While we stood at the long-awaited and highly anticipated window, the man on the other side told us that when Meseret and Kamise’s birth father appeared last week,  he shared that he is a day laborer who makes 50 birr/month ($30) and has 3 other children to support. With their birth mother gone, he can’t care for them or provide for them.

It was another holy offering, full of gratitude for another detail of our girls’ history which will help us read them bits of their story one day.

After our 5 minutes in front of the window, Howie, our escort congratulated us. Though we met him about 60 minutes earlier, he is such a warm person I felt like we had a friend with us;-) I’m not sure what I was feeling. Because I’m so very relational and cannot verbally communicate  with our daughters, I’m feeling quite a void. I hunger to know what they’re feeling and thinking each step of the way. Because that cannot yet happen, there’s a tension within me. One of the first requests of Meseret when we picked her up yesterday was asking us if we could go to Kamashi, their village. Everything in me screamed “Yes!!!” I want to meet your father and tell him we’ll give you all the love we can possibly muster. We’ll protect you the best we’re able. We’ll educate you. We’ll celebrate you! We’ll weep with you. And so much more. But….

 

it’s not possible to get to their village right now. It’s too far away…14 hours by jeep. But hopefully some day we will have the privilege of taking them back there for a visit. I ached to meet her longing for her two vastly separate worlds to collide.

 

We headed to a market to purchase some souvenirs. Within 10 minutes we had spent the equivalent of their birth father’s salary on some sandals and bags for them to carry their crafts onto the plane with them. No wonder Africans hold the stereotype that Americans are rich.

 

They crafted and nourished their growing technological addiction all afternoon long. After a few hours, Meseret was walking around plugged into Den’s cell phone singing the theme song to one of the games. That’s one way to learn some english.

Presently, they’re watching a movie with their new friend from Denmark, who was adopted from Ethiopia 8 years ago and here with her parents adopting a baby boy. Maybe they’ll pick up a little Danish while they’re at it.

Embassy Appt

It is really finished!
We showed our faces at the Embassy this morning, swore an oath, signed a few lines and the adoption was completed once for all. Wild. I’ll write more detail later

Embassy trip: day 1…Addis Ababa

We boarded Ethiopian air flight 501 at Dulles airport saturday morning at 9:45 am. While awaiting our boarding call, we skyped with Madison, Keegan, Cole and our Judy on a whim, which was wonderful. During our video chat, a call rings into our Skype account….Transition House. What? Quickly we pick up the call, with madison begging us to figure out how to 3-way video them in, to find Meseret and Kamise and a few of their other friends looking on. There was no appointment scheduled. Just a random call from our girls in Ethiopia.

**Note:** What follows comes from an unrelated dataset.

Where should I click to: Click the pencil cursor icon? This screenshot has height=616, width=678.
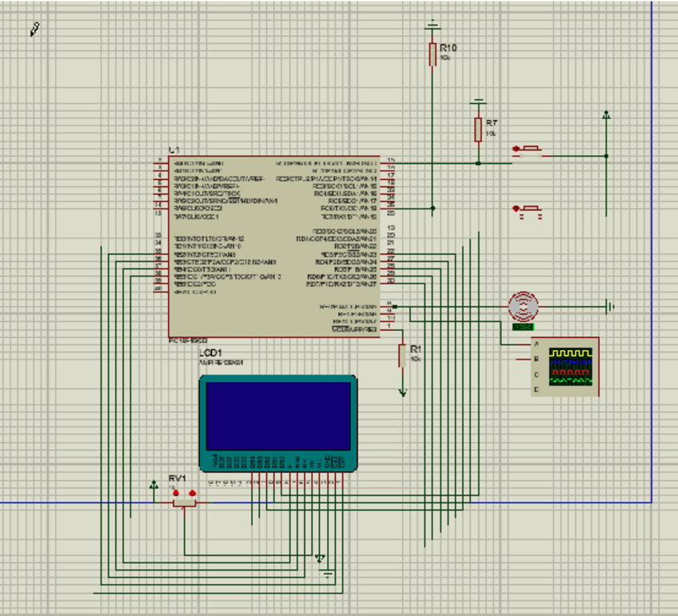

We told them we were coming to bring them home to Florida. They smiled big. They had no idea we were going to show up the next day. An unexpected treat to talk with them. We nestled into our cozy little seating arrangement for the 13 hour flight to the ends of the earth…at least that’s what it felt like to me. Sitting to my right was an Ethiopian man who’d been very involved with CRU as a college student and now works with compassion Intl.l

Sorry to leave you hang in’ but this jet lagged body keeps nodding off here in the lobby of our guest house…must write later when I awake

————

After spending the morning getting grounded in Addis, we arrived at the transition house where the girls have lived the past 4 months, greeted by mostly new faces. There were only a handful of children we’d met on our last trip here, which was encouraging to find most of the kids had been taken home. For those still remaining, my heart ached. I asked Hannah if she knew when she was going home…she didn’t.

Meseret and Kamise scurried across the courtyard into our embraces, all squeezing tightly. We lingered as they told all of the other children and nannies goodbye, most with the traditional Ethiopian “grip right hands, bump right shoulders. Only a few did they embrace with squeeze tight hugs. Those were the special friends. Tears filled my eyes, pondering the # of friends they’ve said goodbye to over the past 9 months. They’ve become skilled at living with such uncertainty.

We settled into our guest house and laid low for the rest of the day. During shower time, Kamise laughed out loud when I held up the spraying spicket, remembering our last shower adventure. We giggled as she kept attempting to “get under” the spray, for the bathroom was cold. By the end, both girls surrendered to the spray which I thought was a quick transition to the newness of the shower spout.

Between the barking dogs, male voices chattering outside our windows, the sound of the water heater heating the water and a bed like a concrete block….sleep was challenging to come by. We are such comfort-driven Americans.

It is finished

Early this morning, while hurriedly applying my makeup to fly out the door to school (Friday’s the day boys’ program meets), I checked my email inbox.

Sue Hedberg….

subject line: your cases have cleared

deep sigh. heart leapt. deeper sigh. a tinge of excitement.
Then awe.
God did it. Our Father did it! My mind rewound to 14 months earlier, when God told us to, “Put our feet in the river.” One of my deepest fears…he’ll lead us into the water…and leave us hanging.

Over the past 14 months, my vision of Him has shifted, my eyes detarred a little more by His faithful provision and pursuit. He is no longer the one who might bail out and leave me hanging, but the Faithful One. And He has done it.

We will find out tomorrow if our tentative Embassy Appointment on Jan. 23rd is a go. If so, we will fly the friendly skies on a very unfriendly route back to Ethiopia to bring our daughters home. I opened a photo stream from Sue last night in my inbox. The girls had one more goodbye with their birth father. As I scrolled from one to another, a story was being told, a vivid story. How I longed to be a fly on the wall as all three flipped through the photo album’s we sent the girls. Then their father was writing on a piece of paper and they were pensive, deep in conversation and thought. Scrolling down further, dad’s eyes were filled with tears. Next photo…tears stained his cheeks while Meseret’s eyes filled. Next photo…dad and Meseret, both with tear-stained cheeks, Kamise’s eyes filled. Next photo….all three a wet mess, wiping tears, huddled in close.

They seemed to stand in a prayer circle. Then their birth father turned to enter the vehicle which would take him the long 14 hours back to his village. My eyes filled. Tears poured over. Tears stained cheeks. Soft heaves. The ground is so holy. Dennis and I were sobered by how wildly our Father has entrusted to us these two precious girls’, whose losses I cannot fathom. Their father is passing on the baton to two who have more resources in every way to raise his daughters into who God designed them to be. I don’t understand why things are the way they are. I never will. But I’m grateful our Father gave us the courage we needed to put our feet in the river 15 months ago.

As I scrolled through the pictures, I kept thinking, “This is so much bigger than us. This is too much for their young hearts to bear. This is too much for my old heart to bear (ok, almost middle aged). And then I thought, “I’m good at sitting with people in crisis. I’m good at being “with” people whose lives are turned upside down.”

I think my Father was bringing me much needed comfort. He’s been authoring my story for 42 years and knew this chapter would be written when in my mother’s womb. He whispered that throughout the chapters of my life, he’s been pouring into me to prepare me to walk alongside these two little girls’, be with them as they grieve, guide them through their lives, cheer them on in their endeavors, and lead them to Christ.